A la lumière rare de quelques chandelles, Marianne, étonnée, put voir que tableaux et œuvres d’art représentaient presque tous la même personne. En bronze, en toile, en marbre c’était, partout, le visage ravissant et altier de la reine Marie-Antoinette qui regardait les nouveaux arrivants. Les meubles, eux-mêmes, avaient dû faire partie du mobilier du Petit Trianon et presque tous les objets qui encombraient la pièce, tabatières, éventails, mouchoirs, reliures, portaient soit les armes, soit le monogramme de la souveraine. Dans des cadres d’or, quelques billets écrits de sa main alternaient, sur les murs tendus de soie grise, avec les portraits et les miniatures.

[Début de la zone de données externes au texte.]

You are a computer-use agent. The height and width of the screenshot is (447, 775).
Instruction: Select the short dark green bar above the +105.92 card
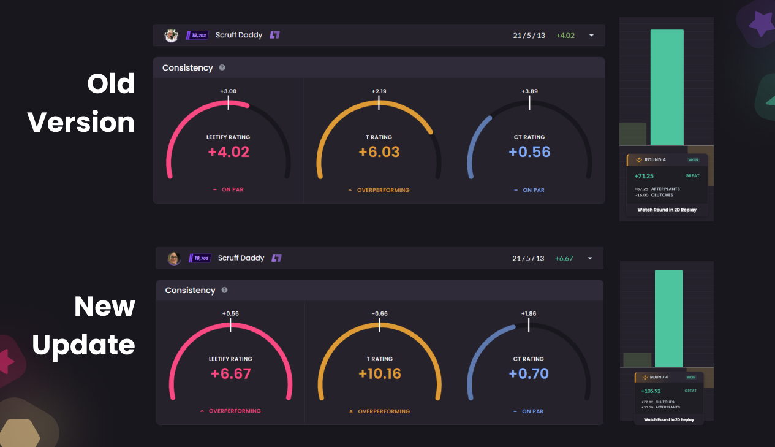click(637, 360)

Tandis que Talleyrand serrait, à l’américaine, la main de Quintin Crawfurd, celui-ci eut un triste sourire en constatant l’étonnement visible avec lequel les yeux de Marianne faisaient le tour de la pièce. Sa voix rude où demeurait une trace de l’accent des Hautes Terres affirma avec force :
— Du jour où j’ai eu l’honneur de lui être présenté, j’ai voué à la reine martyre un culte profond. J‘ai tout fait pour l’arracher à ses ennemis et lui rendre le bonheur. Maintenant je vénère son souvenir !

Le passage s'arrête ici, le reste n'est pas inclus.